O cinema que retratava a morte como algo inexorável, aterrorizante, insondável (como no Sétimo Selo de Ingmar Bergman), hoje passa a tratar concretamente de ganhar a partida de xadrez que o diretor sueco sugeriu nesse filme de 1957. A coisa começa a acontecer em Star Wars, afinal o cavaleiro Jedi cai na lava e depois ganha considerável sobrevida como Dart Vader. A antevisão mais forte de um futuro assim está na série Altered Carbon onde é apresentada uma sociedade de imortais que conseguem reproduzir o mesmo organismo que pode receber a mémória do último corpo deteriorado. Vida eterna!

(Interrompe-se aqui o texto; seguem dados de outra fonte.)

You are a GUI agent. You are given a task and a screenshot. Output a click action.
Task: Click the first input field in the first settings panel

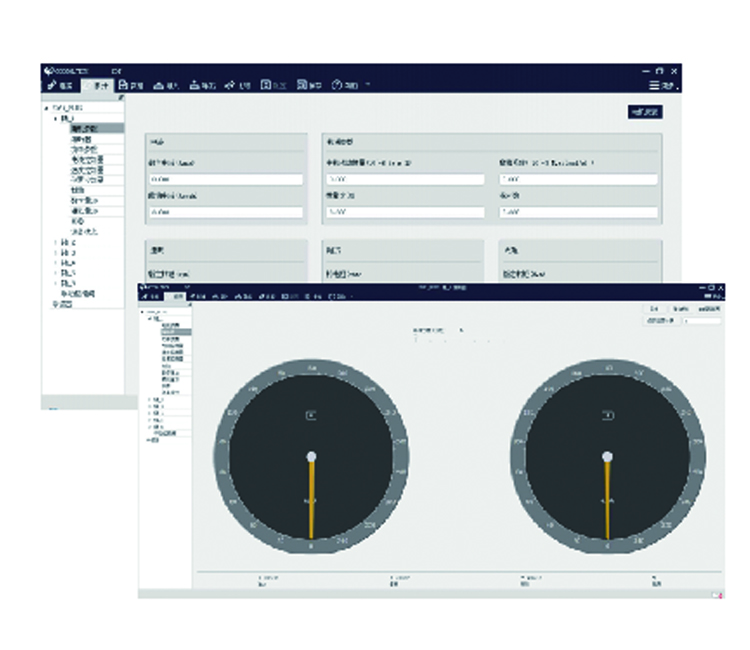pyautogui.click(x=225, y=180)
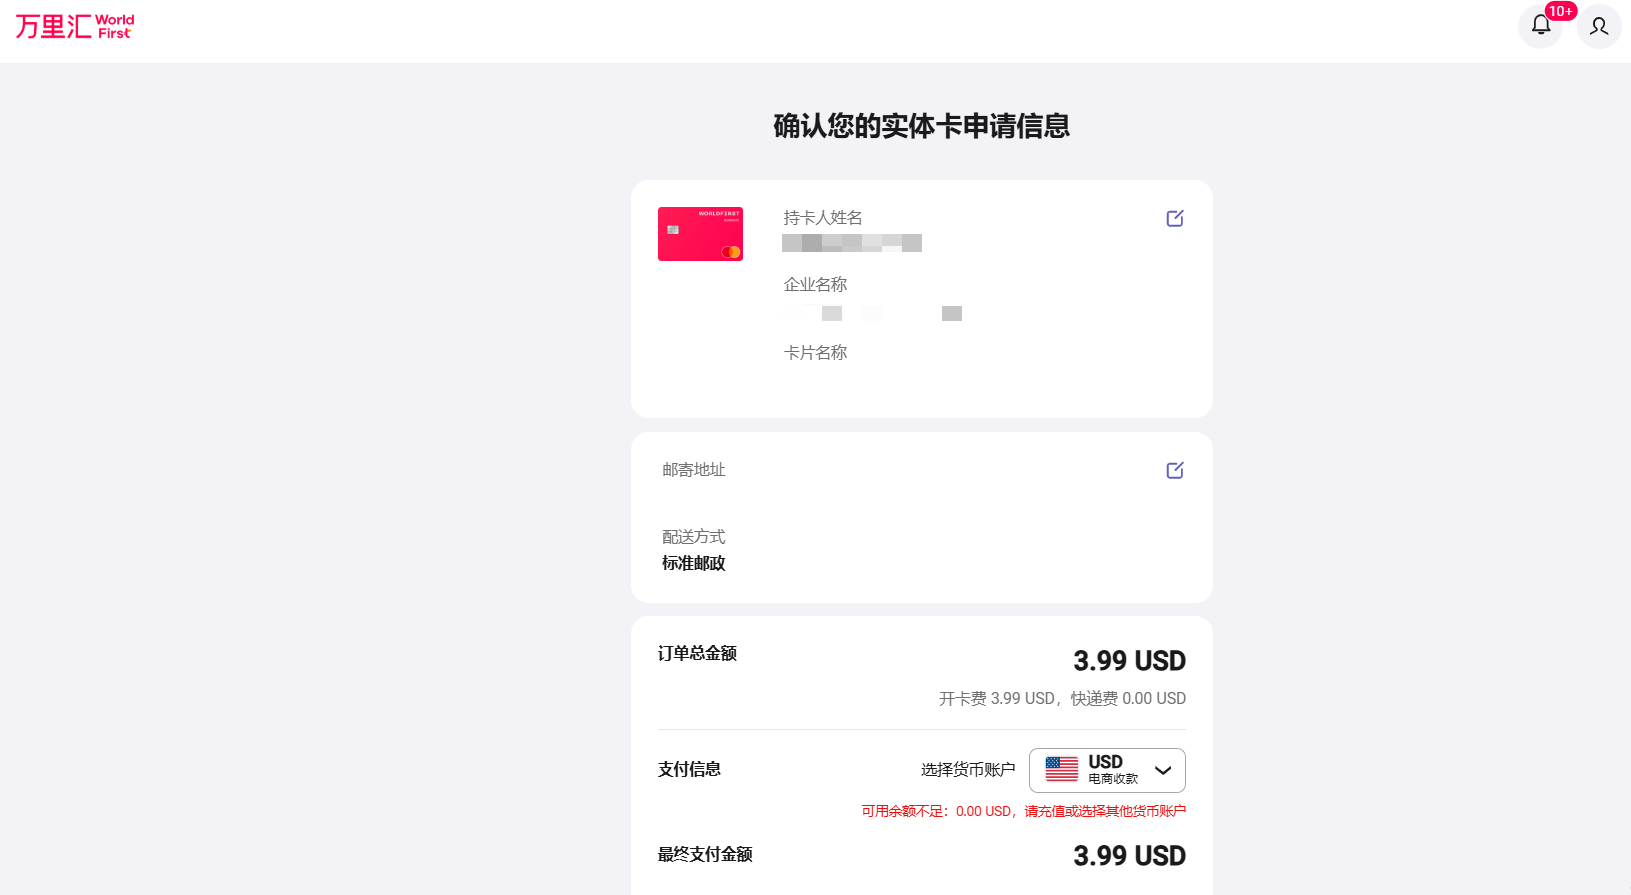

Além dessa, outra série da Netflix, Ad Vitam, também retrata uma sociedade do futuro em que a imortalidade foi conquistada. O médico Henry Morgam é imortal na série Forever, uma vida eterna, temática que se repete em A incrível história de Adaline, ela torna-se imortal aos 29 anos nesse filme canadense. O tema está presente em O Homem da Terra , filme de 2007 que retrata a vida de um professor que muda de vida a cada dez anos para não revelar sua imortalidade
Então, quem sabe, aquele senhor que arrancou as cruzes simbólicas das vítimas do Covid em uma praia do Rio de Janeiro há pouco tempo, pode estar antecipando um comportamento futurístico em que ninguém mais vai respeitar a morte. Será que isso explica o baixíssimo volume dos protestos contra a atuação do governo federal quanto a epidemia que enfrentamos no Brasil?